Brief
Please rewrite all the records below, replacing "agent" with "assistant" and keeping everything else unchanged. Leave the pictures out of your answer.

Text and item location records:
##########
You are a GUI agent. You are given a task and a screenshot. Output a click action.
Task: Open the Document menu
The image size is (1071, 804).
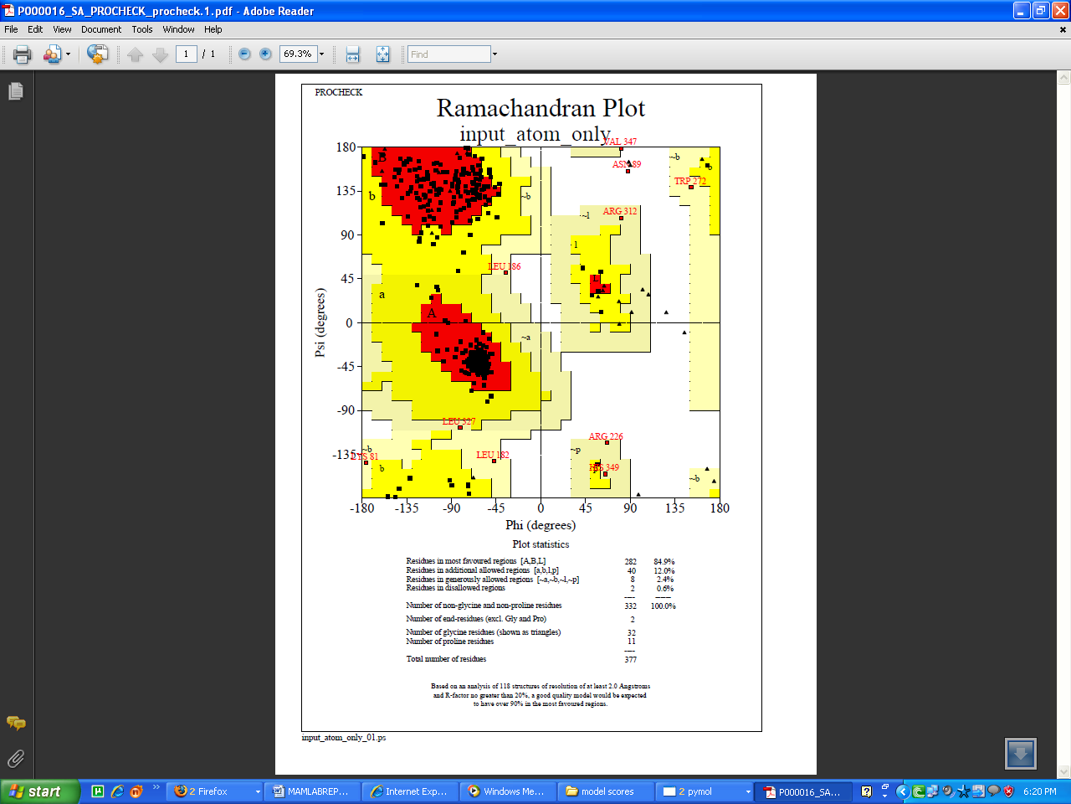click(x=100, y=29)
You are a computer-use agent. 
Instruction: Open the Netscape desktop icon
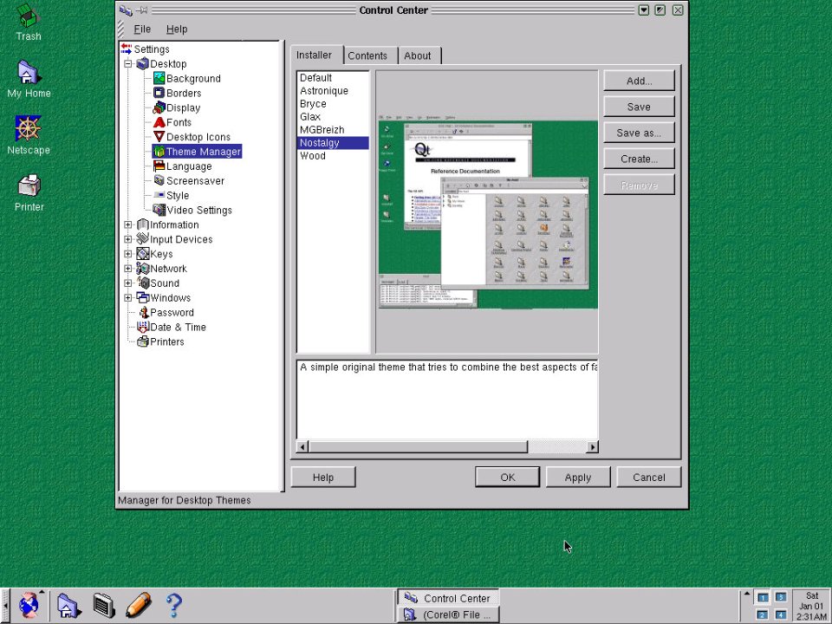[28, 129]
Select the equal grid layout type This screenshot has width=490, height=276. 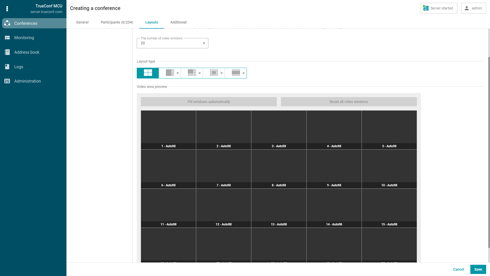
##########
Problem solution
You are a GUI assistant. You are given a task and a screenshot. Output a click action.
Task: Open the Document menu
The image size is (1071, 804).
click(x=100, y=29)
You are a computer-use assistant. 
Instruction: Open the Netscape desktop icon
[28, 129]
Select the equal grid layout type This screenshot has width=490, height=276. 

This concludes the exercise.